Forcing Unicode in Perl (Or Unforcing Unicode in Perl)

Sometimes (see When Unicode Does Not Happen) there are situations where you simply need to force Perl to believe that a byte string is UTF-8, or vice versa. The low-level calls utf8::upgrade($bytestring) and utf8::downgrade($utf8string) are the answers.

Do not use them without careful thought, though: Perl may easily get very confused, angry, or even crash, if you suddenly change the 'nature' of scalar like that. Especially careful you have to be if you use the utf8::upgrade(): any random byte string is not valid UTF-8.

Using Unicode in XS

If you want to handle Perl Unicode in XS extensions, you may find the following C APIs useful. See also Unicode Support in the perlguts manpage for an explanation about Unicode at the XS level, and the perlapi manpage for the API details.

For more information, see the perlapi manpage, and utf8.c and utf8.h in the Perl source code distribution.


BUGS

Interaction with Locales

Use of locales with Unicode data may lead to odd results. Currently, Perl attempts to attach 8-bit locale info to characters in the range 0..255, but this technique is demonstrably incorrect for locales that use characters above that range when mapped into Unicode. Perl's Unicode support will also tend to run slower. Use of locales with Unicode is discouraged.

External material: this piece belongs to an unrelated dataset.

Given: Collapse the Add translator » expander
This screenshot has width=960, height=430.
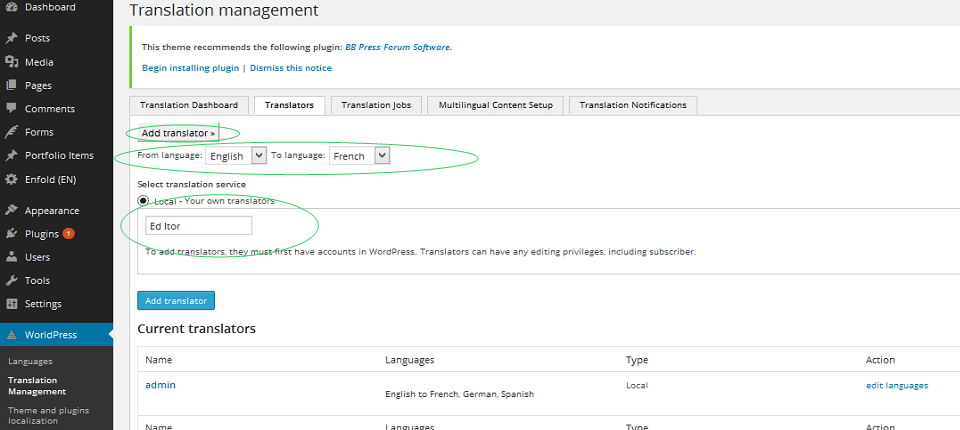Looking at the screenshot, I should (x=178, y=132).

Interaction with Extensions

When Perl exchanges data with an extension, the extension should be able to understand the UTF-8 flag and act accordingly. If the extension doesn't know about the flag, it's likely that the extension will return incorrectly-flagged data.

So if you're working with Unicode data, consult the documentation of every module you're using if there are any issues with Unicode data exchange. If the documentation does not talk about Unicode at all, suspect the worst and probably look at the source to learn how the module is implemented. Modules written completely in Perl shouldn't cause problems. Modules that directly or indirectly access code written in other programming languages are at risk.

For affected functions, the simple strategy to avoid data corruption is to always make the encoding of the exchanged data explicit. Choose an encoding that you know the extension can handle. Convert arguments passed to the extensions to that encoding and convert results back from that encoding. Write wrapper functions that do the conversions for you, so you can later change the functions when the extension catches up.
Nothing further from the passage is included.